### Brief
Across all the records, filter for lines with the word "agent" and copy them.

### Provided material
====

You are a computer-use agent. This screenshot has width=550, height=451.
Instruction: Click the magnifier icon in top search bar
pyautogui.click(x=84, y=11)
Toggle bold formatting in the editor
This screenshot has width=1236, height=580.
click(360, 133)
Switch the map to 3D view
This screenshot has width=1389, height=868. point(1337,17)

====

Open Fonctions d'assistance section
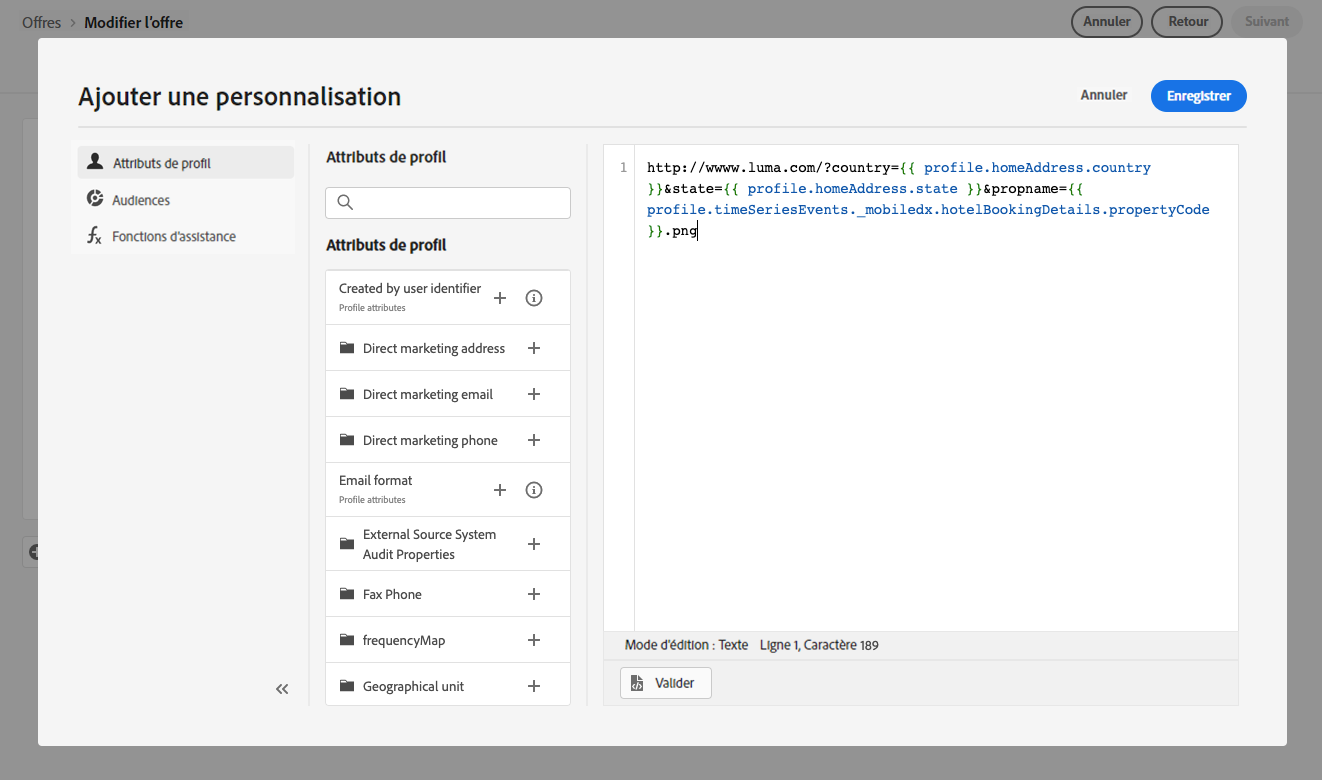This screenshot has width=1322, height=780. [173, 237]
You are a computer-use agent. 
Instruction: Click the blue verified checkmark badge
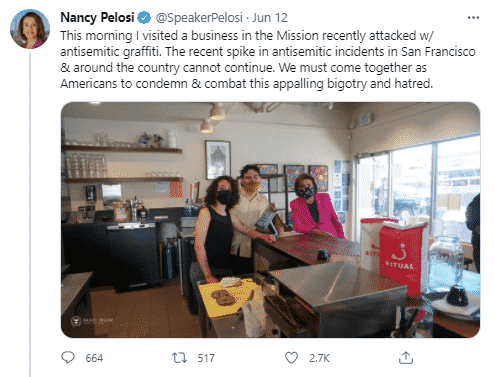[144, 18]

====

### Solved problem
You are a computer-use agent. This screenshot has width=550, height=451.
You are a computer-use agent. 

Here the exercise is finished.